True beauty

True beauty

A Story by Paege
"

Inspired by a vision.

"
     It was the day of Prince Alexanders betrothal and the entirety of the kingdom was bustling with the news. Everyone had seen the beautiful princess Zaria, though no one had managed the pleasure as to converse with her for even the slightest of a moment. All over, gossip went around as thoughts ran through different minds about speaking with the soon-to-be-queen.
       The prince however wasn't rejoicing as much as he should have. Alexander  stood at the edge of the cliff, over-looking the churning ocean below, on the day and in the exact spot where he would soon make a change in his life, and the life of everyone within the kingdom. He hadn't made the choice, as many felt right, however he seemed to have no control in his life, only aiming to please. He knew that by marrying the beautiful princess, whom in which he had convinced himself, nevertheless, he loved, he would not only unify the separate kingdoms, but it would also save his own from the deep poverty that had taken grip.
       Alexander looked around at the hundreds, or thousands, of guests who arrived, seeking a fimilure face in the crowd. None caught his eye to his thought of unfortunance. He sighed and swept away his dark unruly locks, as if it would clear his tainted vision, revealing those he grew to know and love. In an instant a shadowed figure caught his eye, hiding in the forest. Thankful for the diversion away from his thoughts, he pushed his way through the gatherings, answering simple questions and repeating how-do-you-do's, all the while keeping his eyes strained on the strange figure that seemed to lurk against the ghastly darkness.
        When he finally could escape the horde of people, the prince slinked away into the forest, as the strange figure seemed to call to him.
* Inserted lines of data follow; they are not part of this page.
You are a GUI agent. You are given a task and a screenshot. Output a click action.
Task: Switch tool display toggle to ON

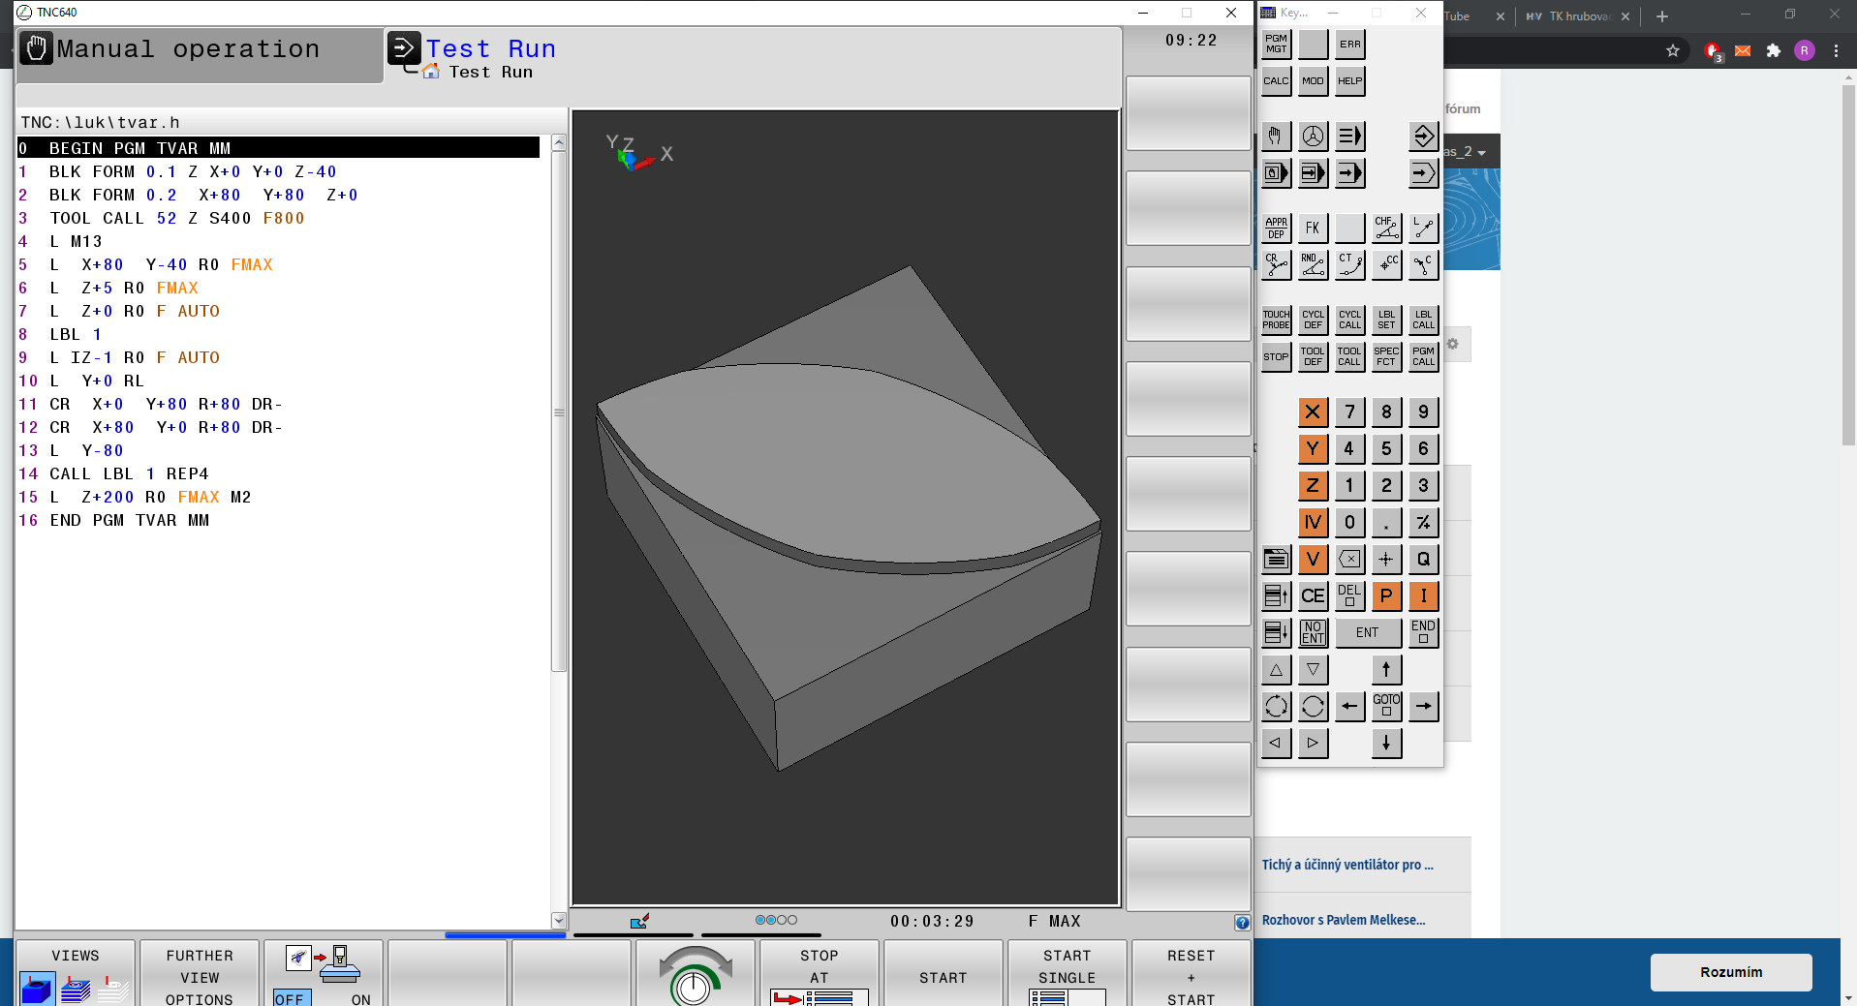click(359, 998)
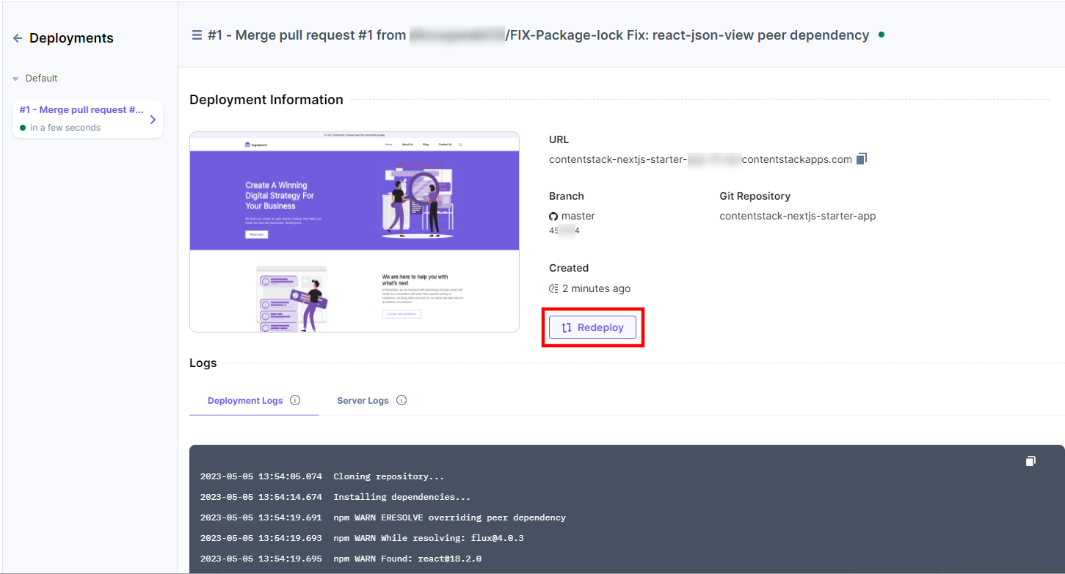Image resolution: width=1065 pixels, height=574 pixels.
Task: Expand deployment '#1 - Merge pull request' with its chevron
Action: (x=152, y=119)
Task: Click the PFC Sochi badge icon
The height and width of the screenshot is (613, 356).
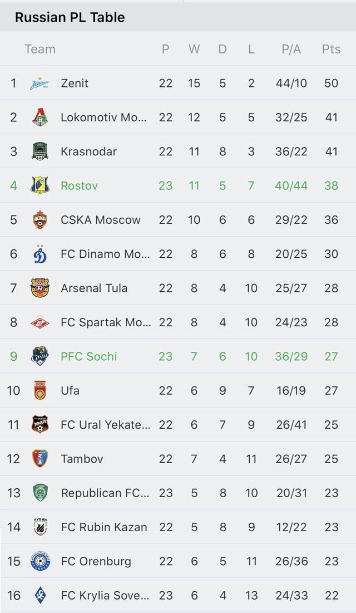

When the cloaked silhouette drifted into a small clearing, lit by the fading suns reflection on the small prick, glowing aside, the hood was lifted and the stranger unveiled, turned out to be a strange looking woman. She had a gnarly looking face, everything about her whispered nasty words; Ugly, Disgrace, Mistake. Her lips parted and Alexander was startled by the beautiful sound that came out. 
        "You are getting married today." Even the simplest of words that came from the creatures mouth were as soothing and calm as the sound of a harp. The prince too, opened his mouth in a weak attempt to respond, but struggling with the difficulty of the task, simply nodded. 
        "Do you love this woman?" The young man, who was still too unsure with his feelings, didn't know how to respond.
      "She is beautiful." He said at last, when he recollected the marveling everyone, including him, had done when they met the princess.
         "That she is. So you love her for her beauty." The sire again only nodded. "But did you ever think that maybe it was about more than what she looked like? Being able to view something is only one of the five senses we control. Have you ever thought about the way she smelled? Do you think you could have possibly fallen in love with her by her rosy scent? Of course not. I have tried for many years at this, and i cannot achieve it. I am an indulgence to every sense but that of sight. I was put here to see if man knew the true meaning of love. With a whiff you would find i smell of the most delectable fruits, with one touch you would come to find that my skin is as smooth as that of a newborn's, with one listen you hear of my sweet song, lulling the strongest to sleep, and with one taste, from one kiss, one would find that my abandoned lips were as sweet as honey, but does anyone know this? No, because of one simple look the are disgusted. I am never accused of having true beauty even though it is mine to have. No, I am not beautiful, I am ugly. I cannot be loved by a race such as these humans. For being biased on the simple indulgences give nothing to live for. When all love is to people is beauty, beauty needs to be defined in its well manner. Beauty isn't any of the things i described. Beauty is love where love is described in its well manner.
      Loving is a matter of knowing a person in a way that no other man or woman can fathom. Loving is giving part of yourself and receiving that of another in return, but trusting one another not to abolish your bond or your heart. Love is the very essence built into the soul, never understood, but sometimes meagerly masked by a veil of disaster.  Love is a deep undeniable feeling of tender care towards another person." Alexander stood unblinking as the woman slowly moved away with each of her last words, as if the were derived from her dying breath, eagerly spreading that which must be known. The young prince knew then more than ever that it wasn't right for him to marry a person in which he could not love, which could not be beautiful.

© 2010 Paege


Author's Note

Paege
Ignore the minor grammer mistakes please. But do review on any sentance that doesnt make sense!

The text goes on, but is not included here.